Miscellaneous Thoughts on Designed Decisions
[Miscellaneous Thoughts on Designed Decisions](/blog/designedDecisions)
Premise
Players approach a number of decisions with the knowledge that a real person wrote that specific decision and that knowledge informs their decision making.
There are schools of design philosophically opposed to this as this knowledge detracts from player immersion, but it is inevitable to some degree and so it makes sense to look at the consequences of this simple fact for video game designers.
Belief In Balance
This unspoken contract between the designer and the player is the only thing that allows quite a few games to work. Games ask players to make decisions that they don’t have the information to solve correctly. For example
- Choosing a starting class.
- Choosing to play the good or evil side.
- Choosing to side with person A over person B in your party.
All of these are decisions that players make completely off personal whims because they assume that the game is balanced such that none of the choices are going to keep them from finishing the game, or even going to make the game significantly harder.

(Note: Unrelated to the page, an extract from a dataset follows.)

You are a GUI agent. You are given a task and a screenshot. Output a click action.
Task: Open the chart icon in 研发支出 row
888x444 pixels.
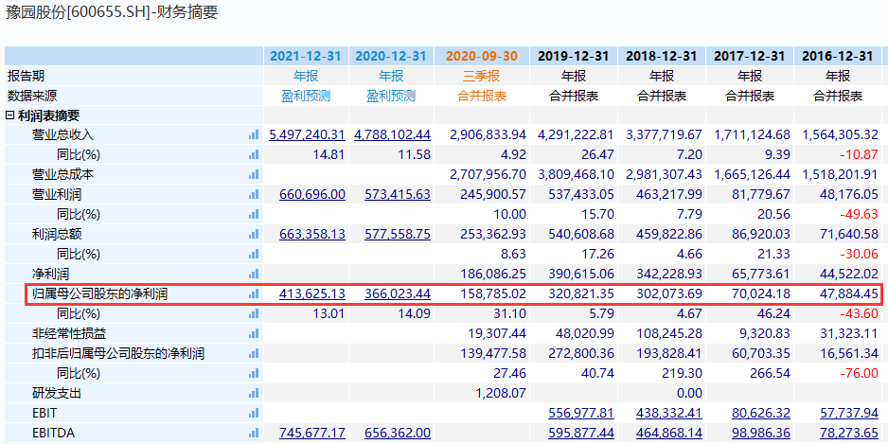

When the game doesn’t hold up its end of this bargain, it will greatly frustrate players who have made what turned out to be the incorrect decision, as you can see from peoples’ experiences with the Deus Ex: Human Revolution boss fights. The pattern of letting players make a decision that will keep them from completing the game and only tell them that hours later has long been obsoleted.
The upside of this contract is that it lets people tailor the game to be what they think will be the most fun. In a game like Hearthstone, you don’t have the ability to play whatever cards and hero you think is the most fun and win, you’re at the mercy of the meta. However, if you’ve picked up Knights of The Old Republic, your choices are subject only to your whims.
Corollary: If the players do not have the ability to make an informed decision at a decision point in a game, it is then necessary that both of those options be balanced enough not to severely affect the player. In other words, the less the player understands the decision, the lower its impact should be, lest the player find your game unfair. Note of course, that there are points where you can deliberately give the player a decision that they don’t know how to decide as you want them to feel pressured or that the scenario they were in was unfair. However, this is the kind of thing that should be done intentionally, and not simply due to the failures of the game’s communication.
Corollary: Games that don’t require you to play optimally give you more leeway for having the player not understand the decision and so can allow more designed decisions with greater variance in their results. Something like RollerCoaster Tycoon doesn’t expect you to figure out what rides will make the most money for your park, it just wants you to make what you think would be cool.
Reverse-Engineered Decisions
A number of decisions that the player experiences are very explicitly designed by a person. These include:
- Choosing an option in a choose-your-own-adventure style game.
- Choosing a dialogue option.
For these, when the player is given a difficult choice that has consequences they care about, they are going to consult their mental model of the game world to try to guess the results of each choice. When they know that someone made the game, that cannot help but inform that decision. We don’t expect to lose much in the game for failing a decision that we didn’t understand. We expect some degree of safety.
From this, we can see the following points:
- Decisions that have consequences that players care about should be kept distinct from those decisions that would require the player to read the mind of the designer.
- A consistent world model that allows the player to better guess the consequences of their actions can greatly mitigate this issue.
The other half of this is that playing some games feels like a constant competition of cleverness with the designer. This is why players try to take the wrong path in a level to pick up all of the hidden loot and why players skip the obvious choice because they smell the designer has set a trap. This style hurts immersion, but that doesn’t preclude it from being an enjoyable experience for the player. As a result of this, adding hidden loot can reduce immersion as it pushes the player to take unintuitive actions.
This reminds me strongly of plot armor in traditional narrative. In those cases, we see a character take an action and expect the results not to be what such an action would normally be in the real world, but instead what works best for the writer of the novel. We expect the last second saves that are so cliche because that is how fiction works. The best way to illustrate this is the difference between watching live sports and watching a sports movie. When LeBron blocked Iguodala on the fast break in the NBA finals in 2016, the moment was much stronger because it was great storytelling, but there was no reason for it to have happened except for the player doing all he could. Were you to have watched the same moment in a movie, it would have less impact because it would have felt a little too scripted and a little too unrealistic. The knowledge that the live game is unscripted quiets that cynical part of the mind.